**TASK BRIEF**
Please return all lines in the listing holding the word "Çerez".

**EXTRACTED INFORMATION**
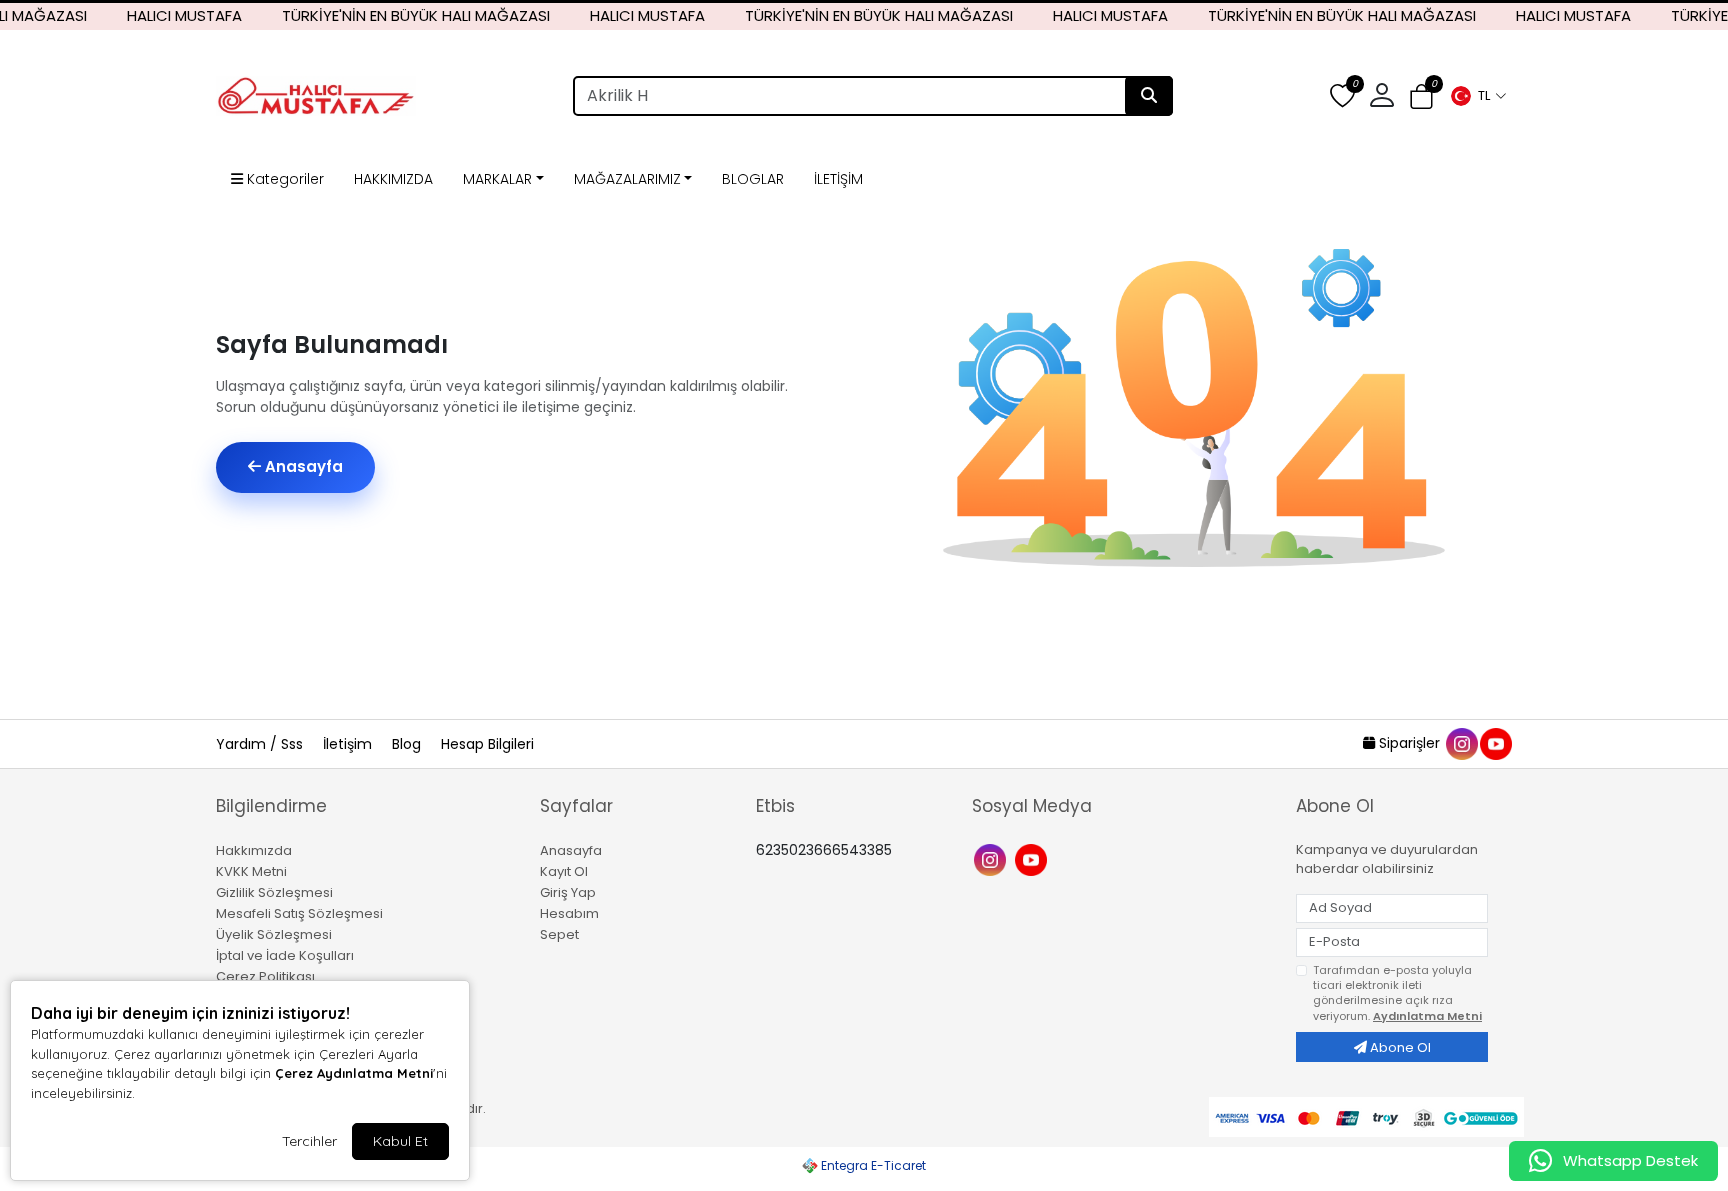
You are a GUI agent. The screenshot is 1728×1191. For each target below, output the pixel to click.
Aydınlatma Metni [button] (1427, 1016)
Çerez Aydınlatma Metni (354, 1073)
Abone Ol (1399, 1047)
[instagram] (1461, 743)
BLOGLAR (753, 179)
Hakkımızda (254, 850)
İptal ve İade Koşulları (285, 955)
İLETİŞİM (838, 179)
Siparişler (1409, 743)
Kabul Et (400, 1141)
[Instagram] (992, 858)
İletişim (349, 744)
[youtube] (1495, 743)
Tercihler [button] (309, 1141)
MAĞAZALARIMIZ (627, 179)
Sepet (559, 934)
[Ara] (1149, 96)
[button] (1478, 96)
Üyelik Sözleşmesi (274, 934)
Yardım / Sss (261, 744)
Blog (408, 744)
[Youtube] (1033, 858)
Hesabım (569, 913)
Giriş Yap (568, 892)
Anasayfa (302, 466)
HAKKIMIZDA (393, 179)
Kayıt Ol (564, 871)
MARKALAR (497, 179)
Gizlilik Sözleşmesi (274, 892)
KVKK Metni (251, 871)
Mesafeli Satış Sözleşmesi (299, 913)
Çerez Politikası (265, 976)
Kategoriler (283, 179)
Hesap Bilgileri (487, 744)
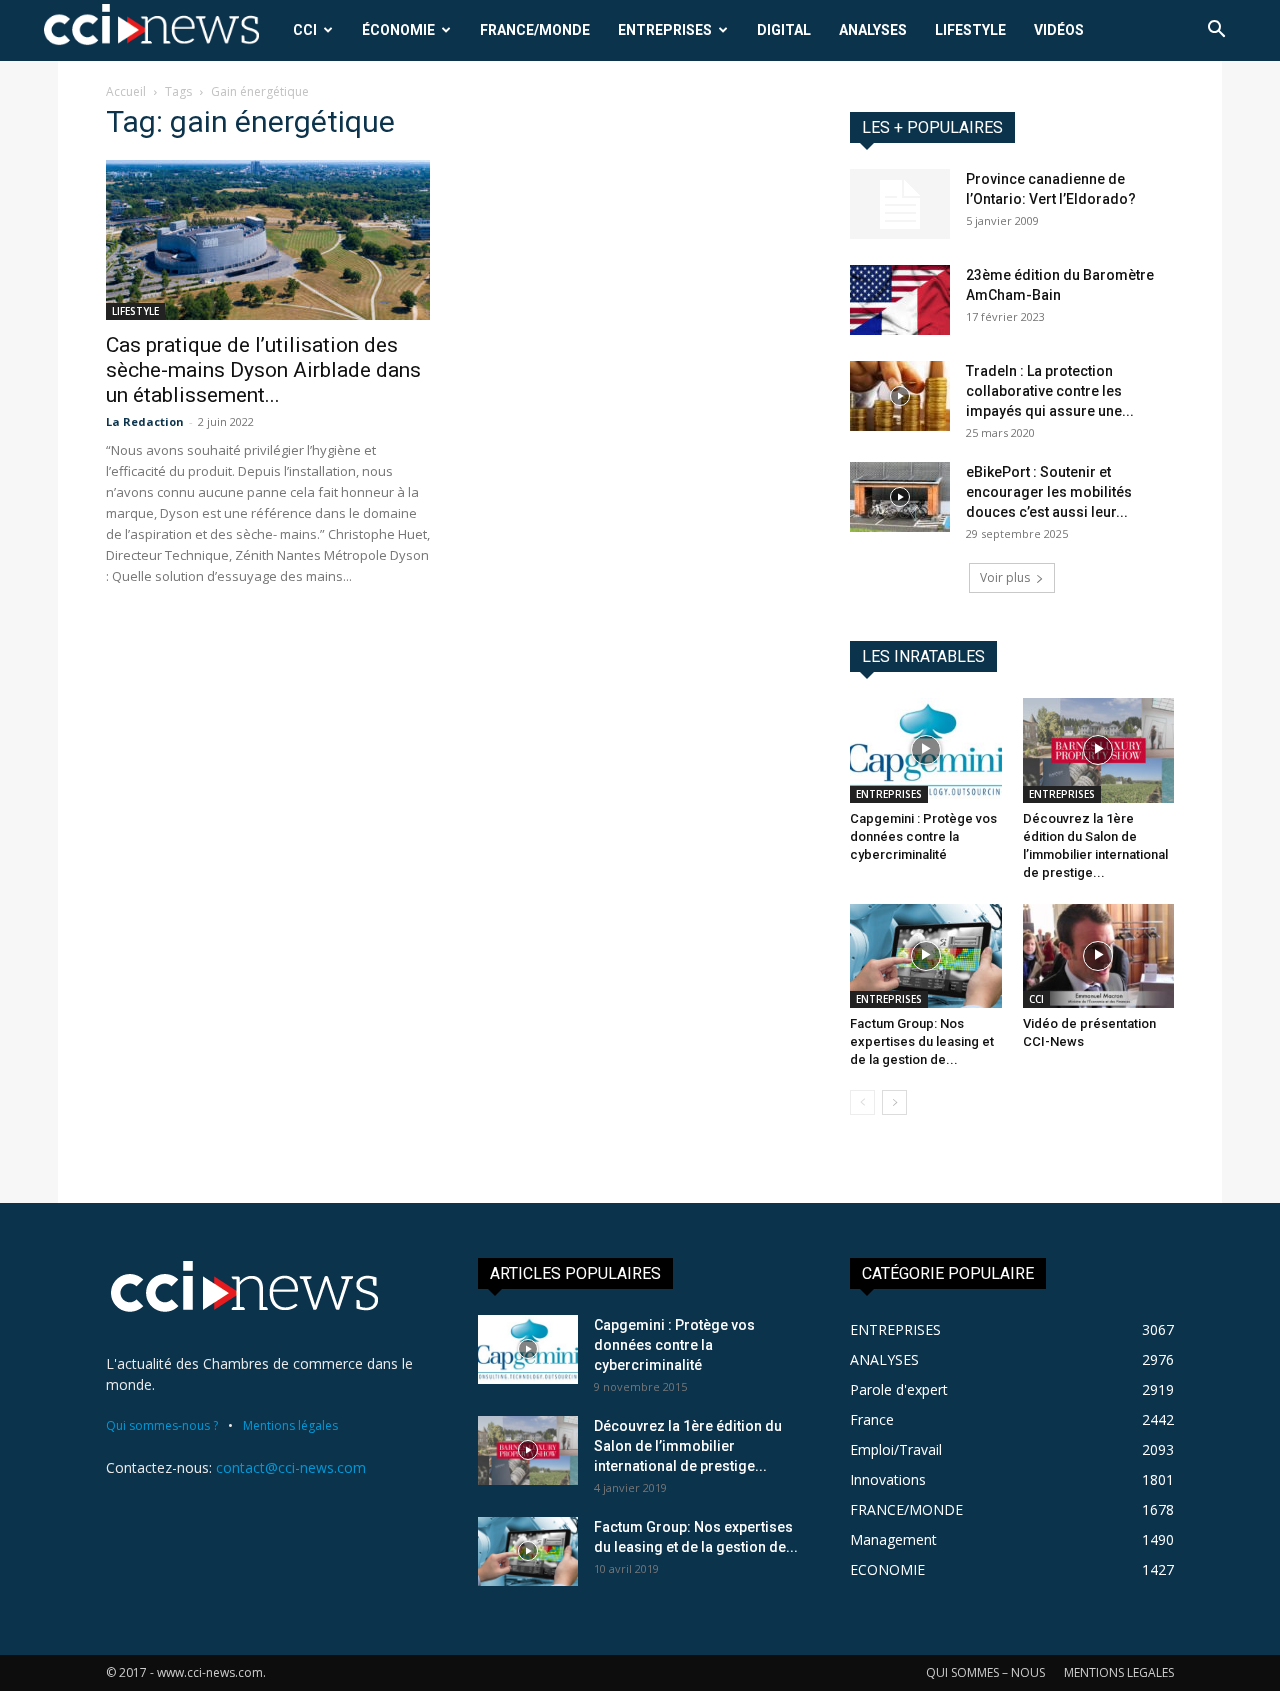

**EXERCISE RESPONSE**
Çerez Aydınlatma Metni (354, 1073)
Çerez Politikası (265, 976)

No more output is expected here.